Article 15 of the Fair Trade Act prohibits concerted action. The term "concerted action" as used in this Act means that competing enterprises at the same production and/or marketing stage, by means of contract, agreement or any other form of mutual understanding, jointly determine the price, quantity, technology, products, facilities, trading counterparts, or trading territory with respect to goods or services, or any other behaviour that restricts each other's business activities, resulting in an impact on the market function with respect to production, trade in goods or supply and demand of services.
Article 19 prohibits restrictions on resale prices of the goods and services supplied to its trading counterpart for resale to a third party or to such third party for making further resale. However, those with justifiable reasons are not subject to this limitation.
Aside from the stipulations of RPM, no enterprise shall engage in any of the following acts that is likely to restrain competition pursuant to Article 20:
a) causing another enterprise to discontinue supply, purchase or other business transactions with a particular enterprise for the purpose of injuring such particular enterprise;
b) treating another enterprise discriminatively without justification;
c) preventing competitors from participating or engaging in competition by inducement with low price, or other improper means;
d) causing another enterprise to refrain from competing on price, or to take part in a merger, concerted action, or vertical restriction by coercion, inducement with interest, or other improper means;
e) imposing improper restrictions on its trading counterparts' business activity as part of the requirements for trade engagement.
Under Article 15, enterprises engaged in concerted action may apply for an approval to the FTC. After receiving an application for approval of concerted action, the FTC has to make a decision within three months whether to grant the approval. The approval may set out conditions to be met by the applicants.
Under Article 16, the approval may be granted for up to 5 years. Within three to six months prior to the expiration of such period enterprises involved may apply for an extension up to 5 years.

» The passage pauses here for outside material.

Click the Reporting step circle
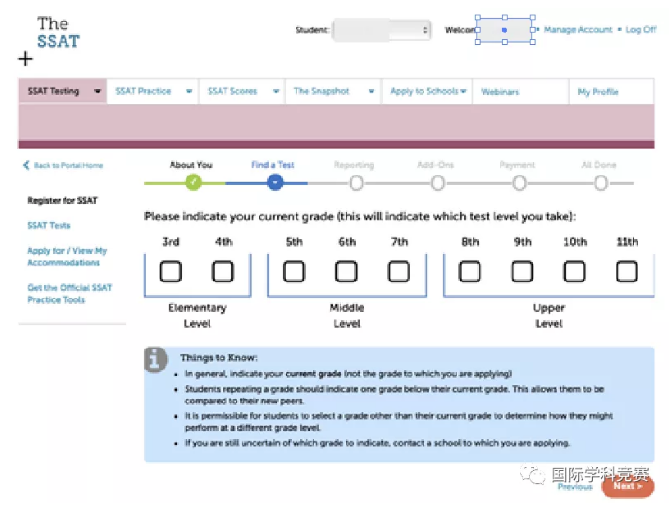 tap(356, 182)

A concerted action may be approved if it is beneficial to the economy as a whole and in the public interest. In order to benefit from the exclusion, the concerted action should meet one of the following conditions (Article 15):
a) unify the specifications or models of products or services to reduce costs, improve quality or increase efficiency;
b) joint R&D on products, services, or market to upgrade technology, improve quality, reduce costs, or increase efficiency;
c) rationalisation of operations;
d) agreements to secure or promote exports in foreign markets;
e) joint acts in regards to the importation for the purpose of strengthening trade;
f) joint acts limiting the output or prices to meet the demand orderly where the enterprises in the same industry have difficulty in maintaining their business or face overproduction because of economic downturn;
g) joint acts to improve operational efficiency or strengthen the competitiveness of SMEs; or
h) joint acts required to improve industrial development, technological innovation, or operational efficiency.
See Section I.4 above on Remedies and Sanctions.
The FTC has made a total of 280 decisions relating to anti-competitive agreements between 1992 and 2016. Out of 280 cases, 208 cases were related to concerted action and 72 cases to resale price maintenance.
Under Article 35, the FTC may grant exemption from or reduction of administrative fines to enterprises that reveal and submit evidence of their involvement in prohibited concerted action.
According to Article 7 of the Regulations on Immunity and Reduction of Fines in Illegal Concerted Action Cases, full immunity on fine is granted to the first enterprise to come forward with evidence of prohibited concerted action before the investigation or prior to the knowledge by the FTC of the infringement. If no enterprise has come forward before the investigation, full immunity may be granted to the first enterprise to come forward during the investigation.
Reduction in fine may be granted to subsequent applicants as follows: a) 30% to 50% for first applicant; b) 20% to 30% for second applicant; c) 10% to 20% for third applicant; d) up to 10% of the fine for fourth applicant
So far there have been 3 successful cases of leniency applications
* This information is based on Competition Law in Asia-Pacific: A Guide to Selected Jurisdictions (2018).